• What is needed
What is needed is an exact transcription of every record.

• Data listing
···

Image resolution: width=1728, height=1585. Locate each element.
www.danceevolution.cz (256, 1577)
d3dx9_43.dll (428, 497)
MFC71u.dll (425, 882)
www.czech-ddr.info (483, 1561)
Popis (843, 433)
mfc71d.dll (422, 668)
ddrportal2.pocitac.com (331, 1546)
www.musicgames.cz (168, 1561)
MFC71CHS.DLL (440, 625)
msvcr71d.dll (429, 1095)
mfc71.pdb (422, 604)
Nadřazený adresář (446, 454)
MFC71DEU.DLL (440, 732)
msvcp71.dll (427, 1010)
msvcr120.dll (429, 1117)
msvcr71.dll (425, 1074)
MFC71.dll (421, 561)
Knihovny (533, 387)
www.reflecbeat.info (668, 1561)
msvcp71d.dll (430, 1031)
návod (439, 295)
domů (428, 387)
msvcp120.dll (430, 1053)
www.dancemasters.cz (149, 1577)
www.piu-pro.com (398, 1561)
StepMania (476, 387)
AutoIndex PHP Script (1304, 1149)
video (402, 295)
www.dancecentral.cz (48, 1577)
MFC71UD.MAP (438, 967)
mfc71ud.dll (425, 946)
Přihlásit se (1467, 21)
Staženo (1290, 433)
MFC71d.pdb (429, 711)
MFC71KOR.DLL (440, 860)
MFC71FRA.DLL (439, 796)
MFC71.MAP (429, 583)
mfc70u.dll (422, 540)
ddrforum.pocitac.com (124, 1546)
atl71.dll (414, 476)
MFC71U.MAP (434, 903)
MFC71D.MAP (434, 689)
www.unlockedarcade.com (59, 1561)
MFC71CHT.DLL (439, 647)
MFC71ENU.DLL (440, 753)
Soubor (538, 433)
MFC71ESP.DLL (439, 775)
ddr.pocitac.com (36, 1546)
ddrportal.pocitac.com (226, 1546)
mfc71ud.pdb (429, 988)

···

• Solution to this task
Image resolution: width=1728, height=1585. Locate each element.
www.danceevolution.cz (256, 1577)
d3dx9_43.dll (428, 497)
MFC71u.dll (425, 882)
www.czech-ddr.info (483, 1561)
Popis (843, 433)
mfc71d.dll (422, 668)
ddrportal2.pocitac.com (331, 1546)
www.musicgames.cz (168, 1561)
MFC71CHS.DLL (440, 625)
msvcr71d.dll (429, 1095)
mfc71.pdb (422, 604)
Nadřazený adresář (446, 454)
MFC71DEU.DLL (440, 732)
msvcp71.dll (427, 1010)
msvcr120.dll (429, 1117)
msvcr71.dll (425, 1074)
MFC71.dll (421, 561)
Knihovny (533, 387)
www.reflecbeat.info (668, 1561)
msvcp71d.dll (430, 1031)
návod (439, 295)
domů (428, 387)
msvcp120.dll (430, 1053)
www.dancemasters.cz (149, 1577)
www.piu-pro.com (398, 1561)
StepMania (476, 387)
AutoIndex PHP Script (1304, 1149)
video (402, 295)
www.dancecentral.cz (48, 1577)
MFC71UD.MAP (438, 967)
mfc71ud.dll (425, 946)
Přihlásit se (1467, 21)
Staženo (1290, 433)
MFC71d.pdb (429, 711)
MFC71KOR.DLL (440, 860)
MFC71FRA.DLL (439, 796)
MFC71.MAP (429, 583)
mfc70u.dll (422, 540)
ddrforum.pocitac.com (124, 1546)
atl71.dll (414, 476)
MFC71U.MAP (434, 903)
MFC71D.MAP (434, 689)
www.unlockedarcade.com (59, 1561)
MFC71CHT.DLL (439, 647)
MFC71ENU.DLL (440, 753)
Soubor (538, 433)
MFC71ESP.DLL (439, 775)
ddr.pocitac.com (36, 1546)
ddrportal.pocitac.com (226, 1546)
mfc71ud.pdb (429, 988)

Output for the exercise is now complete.